At the federal level, some risks of AI deployment are acknowledged; and in the absence of regulations, both the Defense Department and the Office of the Director of National Intelligence (ODNI) have released frameworks that address the risk of AI technology to the public’s constitutional rights and civil liberties. Both ODNI’s Artificial Intelligence Ethics Framework for the Intelligence Community and the Defense Department’s Responsible Artificial Intelligence Strategy and Implementation Pathway (RAI S&I) recommend standards for accountability and risk management to deploy reliable and safe AI systems. With respect to civil liberties risks, both frameworks discuss issues such as undesirable bias, data privacy, and risks created by third-party vendors. However, both frameworks fall short when it comes to guidance for research protections for human subjects. Both frameworks fail to include guidance for the handling, use, storage, or security of biometric data. Additionally, neither framework addresses requirements for informed consent, which is a cornerstone of human subjects protections. The National Institute for Science and Technology (NIST) developed the AI Risk Management Framework, which briefly addresses privacy as a norm for safeguarding autonomy and dignity including an “individual’s agency to consent to disclosure or control facets of their identities (e.g., body, data, reputation).”

To support human subjects protections in AI deployment, deepfake technology can and should be properly categorized as HSR, and appropriate human subjects review procedures should be applied to it. This requirement is aligned with the ODNI’s and Defense Department’s stated interests in responsible AI deployment, and with NIST’s privacy values, and is necessary for protecting civil liberties. In practice, I recommend adhering to the DFARS procedures for the protection of human subjects. These procedures closely mirror the Federal Policy for the Protection of Human Subjects, also known as the Common Rule.

Reframing Deepfake Technology as HSR

Since current AI frameworks don’t properly address the human subjects included in AI/machine learning data sets, scholars and policymakers should look to human subjects study laws and their guidance. When research involves human subjects, researchers are especially concerned with the protection of basic rights and dignity, as well as power imbalances that might influence civic participation, fairness, and bias. These considerations lead the U.S. government to prohibit some research practices outright, to impose certain procedures and limitations on others, and to prescribe the terms of informed consent. Oversight systems such as institutional review boards (IRBs) and the federal code already exist, so invoking these does not require completely new guidance.

Research ethics for human subjects is a relatively recent phenomenon. The now-infamous Church Committee report—a product of the 1975 Church Committee to investigate federal intelligence operations—revealed illegal and unethical clandestine human experiments conducted by the U.S. government. While investigating federal intelligence activities, the Church Committee uncovered projects such as MK-ULTRA, in which the CIA dosed unwitting subjects with LSD, leading one to leap to his death while drugged. Other experiments included trying to develop “hypnotically induced anxieties” and the Canadian Experiments—in which human subjects were placed into drug-induced comas for weeks at a time while subjected to constant audio loops of noise or repetitive messages. The Church Committee ultimately determined serious wrongdoing on the part of the U.S. government that violated the “fundamental principles of our constitutional system of government.”

DATA BLOCK →
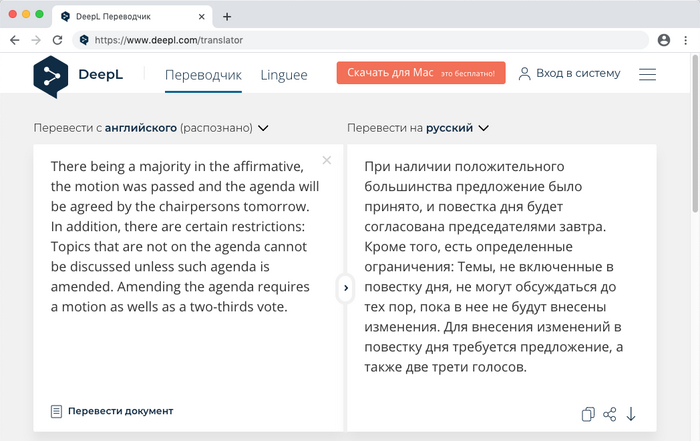Copy the Russian translation to clipboard

[587, 414]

REQUIRED TASKS →
a - In the article on deepfakes and human subjects research, which procedures does the author recommend following to protect human subjects?
b - Repeat the part of the deepfake article between "To support human" and "the Common Rule.", inclusive.
c - Pick up the article on deepfakes and human subjects research after its final sentence and keep writing it.
The lines were taken from a separate source.

TASK RESULTS →
a - The DFARS procedures for the protection of human subjects.

b -
To support human subjects protections in AI deployment, deepfake technology can and should be properly categorized as HSR, and appropriate human subjects review procedures should be applied to it. This requirement is aligned with the ODNI’s and Defense Department’s stated interests in responsible AI deployment, and with NIST’s privacy values, and is necessary for protecting civil liberties. In practice, I recommend adhering to the DFARS procedures for the protection of human subjects. These procedures closely mirror the Federal Policy for the Protection of Human Subjects, also known as the Common Rule.

c -
Additionally, the revelation of research such as the Tuskegee Study—in which Black men with syphilis were deceived into believing they were receiving treatment for their condition when they were actually receiving no treatment—led to the adoption of foundational research ethics principles of respect for persons, beneficence, and justice. Respect for persons, in particular, has two moral requirements, to acknowledge autonomy—an individual’s ability to deliberate and act in their own interests—and to protect people with diminished autonomy. The principles, outlined in the Belmont Report (a government report on ethical principles and guidelines for the protection of human subjects of research), are applied through informed consent, assessment of risks and benefits, and selection of subjects. Just over a decade later, the U.S. formally adopted the Federal Policy for the Protection of Human Subjects, also known as the Common Rule, the standard of ethics for government-funded research involving human participants. The Common Rule lays out regulations for federally supported human subjects research including IRB standards and procedures, and requirements for informed consent. The Defense Department and 19 other agencies are signatories and must adhere to the Common Rule, which defines a human subject as any living individual about whom researchers obtain, use, analyze, or generate personally identifiable information.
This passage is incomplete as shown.